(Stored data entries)
=== Begin Enclosure ===

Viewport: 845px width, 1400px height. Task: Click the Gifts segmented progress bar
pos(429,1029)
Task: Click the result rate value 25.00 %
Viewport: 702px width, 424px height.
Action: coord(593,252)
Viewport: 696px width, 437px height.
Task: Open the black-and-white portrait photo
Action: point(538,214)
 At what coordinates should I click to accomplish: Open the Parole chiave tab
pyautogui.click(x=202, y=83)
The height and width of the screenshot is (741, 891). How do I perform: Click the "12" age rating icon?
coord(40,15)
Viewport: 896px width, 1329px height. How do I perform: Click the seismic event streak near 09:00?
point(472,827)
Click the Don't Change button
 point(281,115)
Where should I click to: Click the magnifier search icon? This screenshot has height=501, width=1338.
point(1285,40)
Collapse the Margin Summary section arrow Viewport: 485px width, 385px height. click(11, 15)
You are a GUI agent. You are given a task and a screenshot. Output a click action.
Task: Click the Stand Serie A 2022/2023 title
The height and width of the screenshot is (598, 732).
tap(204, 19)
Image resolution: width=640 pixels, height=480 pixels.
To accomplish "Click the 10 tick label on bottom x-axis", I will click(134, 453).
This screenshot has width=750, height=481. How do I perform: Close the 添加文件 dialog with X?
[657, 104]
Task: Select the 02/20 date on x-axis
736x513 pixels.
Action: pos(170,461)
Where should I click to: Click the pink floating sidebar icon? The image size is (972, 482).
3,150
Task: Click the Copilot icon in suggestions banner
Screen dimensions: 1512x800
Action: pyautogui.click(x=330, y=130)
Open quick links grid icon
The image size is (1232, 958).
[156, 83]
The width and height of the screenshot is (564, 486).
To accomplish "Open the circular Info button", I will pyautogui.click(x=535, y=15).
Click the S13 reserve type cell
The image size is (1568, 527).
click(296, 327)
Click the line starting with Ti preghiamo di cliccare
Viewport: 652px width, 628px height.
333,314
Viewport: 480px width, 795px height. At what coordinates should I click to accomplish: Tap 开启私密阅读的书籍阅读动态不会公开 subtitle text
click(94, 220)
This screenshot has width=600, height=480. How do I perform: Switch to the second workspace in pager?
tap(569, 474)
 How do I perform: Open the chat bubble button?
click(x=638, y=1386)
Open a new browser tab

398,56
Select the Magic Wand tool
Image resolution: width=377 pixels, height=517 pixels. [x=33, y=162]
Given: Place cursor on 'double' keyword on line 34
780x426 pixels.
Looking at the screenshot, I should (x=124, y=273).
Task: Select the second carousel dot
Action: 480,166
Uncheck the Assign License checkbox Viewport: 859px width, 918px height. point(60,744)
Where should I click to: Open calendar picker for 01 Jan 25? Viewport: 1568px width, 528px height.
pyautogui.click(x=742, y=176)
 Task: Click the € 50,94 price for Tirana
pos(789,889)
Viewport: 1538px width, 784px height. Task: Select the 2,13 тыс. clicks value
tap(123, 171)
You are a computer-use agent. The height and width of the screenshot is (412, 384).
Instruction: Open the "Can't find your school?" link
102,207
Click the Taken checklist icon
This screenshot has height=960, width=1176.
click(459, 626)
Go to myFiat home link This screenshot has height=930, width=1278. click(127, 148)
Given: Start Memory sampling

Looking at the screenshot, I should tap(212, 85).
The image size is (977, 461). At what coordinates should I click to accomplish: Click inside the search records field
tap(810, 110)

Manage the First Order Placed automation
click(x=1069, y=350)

=== End Enclosure ===

Activity
Reproduce, character for character, only the lines of the preceding data that start at the line with "Click the Don't Change button" and end at the line with "The width and", both included.

Your response
Click the Don't Change button
 point(281,115)
Where should I click to: Click the magnifier search icon? This screenshot has height=501, width=1338.
point(1285,40)
Collapse the Margin Summary section arrow Viewport: 485px width, 385px height. click(11, 15)
You are a GUI agent. You are given a task and a screenshot. Output a click action.
Task: Click the Stand Serie A 2022/2023 title
The height and width of the screenshot is (598, 732).
tap(204, 19)
Image resolution: width=640 pixels, height=480 pixels.
To accomplish "Click the 10 tick label on bottom x-axis", I will click(134, 453).
This screenshot has width=750, height=481. How do I perform: Close the 添加文件 dialog with X?
[657, 104]
Task: Select the 02/20 date on x-axis
736x513 pixels.
Action: pos(170,461)
Where should I click to: Click the pink floating sidebar icon? The image size is (972, 482).
3,150
Task: Click the Copilot icon in suggestions banner
Screen dimensions: 1512x800
Action: pyautogui.click(x=330, y=130)
Open quick links grid icon
The image size is (1232, 958).
[156, 83]
The width and height of the screenshot is (564, 486).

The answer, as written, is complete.